Antisense oligonucleotide-induced exon skipping across the human dystrophin gene transcript
Wilton, S.D., Adams, A.M., Harding, P.L., McClorey, G., Coleman, C. and Fletcher, S. (2007) Antisense oligonucleotide-induced exon skipping across the human dystrophin gene transcript. In: 5th Australasian Gene Therapy Society Meeting, 18 - 20 April 2007, Shine Dome Academy of Science, Canberra.
Antisense oligonucleotides (AOs), directed at amenable splicing motifs across the dystrophin gene transcript, can be used as a potential therapeutic intervention during pre-mRNA splicing. Selected exons are excised using an AO to either remove nonsense mutations or restore the reading frame around frame-shifting mutations in the mature mRNA. In many cases, it should be possible to predict the level of functionality of the induced dystrophin protein by comparing it to similar rearrangements found in Becker muscular dystrophy, a less severe formof Duchenne muscular dystrophy, which arises from in-frame dystrophin deletions. We describe a panel of AOs designed to induce skipping of every exon within the human dystrophin gene transcript, with the exception of the first and last exons. Every exon targeted in vitro was removed from the dystrophin mRNA, although some exons were more efficiently excluded than others.

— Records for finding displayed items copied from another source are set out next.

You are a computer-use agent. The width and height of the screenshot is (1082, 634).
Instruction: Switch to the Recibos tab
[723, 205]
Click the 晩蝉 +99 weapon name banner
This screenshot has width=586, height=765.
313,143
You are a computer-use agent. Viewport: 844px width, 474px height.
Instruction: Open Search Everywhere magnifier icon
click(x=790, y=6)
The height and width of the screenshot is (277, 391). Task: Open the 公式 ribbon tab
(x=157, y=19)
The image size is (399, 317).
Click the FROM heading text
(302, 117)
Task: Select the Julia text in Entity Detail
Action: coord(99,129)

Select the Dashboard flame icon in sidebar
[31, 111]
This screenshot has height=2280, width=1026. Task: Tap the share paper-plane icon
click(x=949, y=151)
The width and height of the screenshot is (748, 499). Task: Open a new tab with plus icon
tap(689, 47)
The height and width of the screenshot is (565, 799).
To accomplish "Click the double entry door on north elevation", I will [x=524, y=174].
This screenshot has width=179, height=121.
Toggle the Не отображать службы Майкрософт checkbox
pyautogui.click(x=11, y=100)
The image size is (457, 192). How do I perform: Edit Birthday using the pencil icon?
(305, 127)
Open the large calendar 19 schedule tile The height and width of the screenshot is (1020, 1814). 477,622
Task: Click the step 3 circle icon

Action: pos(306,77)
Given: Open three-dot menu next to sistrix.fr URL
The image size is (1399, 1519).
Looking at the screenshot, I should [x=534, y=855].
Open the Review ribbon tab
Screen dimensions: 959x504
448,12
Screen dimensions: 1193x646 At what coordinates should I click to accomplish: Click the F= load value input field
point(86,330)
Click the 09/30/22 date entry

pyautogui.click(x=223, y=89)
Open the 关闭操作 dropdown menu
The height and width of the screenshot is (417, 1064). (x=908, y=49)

The efficiency with which the targeted exons were excluded could be improved by careful AO design and in some cases combining AOs targeted to a single exon. We have classified the exons according to the ease with which they can be removed from the nascent transcript. No single motif has emerged as a universal AO annealing site for redirection of dystrophin pre-mRNA processing, although the general trend is that the most efficient compounds are directed at motifs in the first half of the target exon.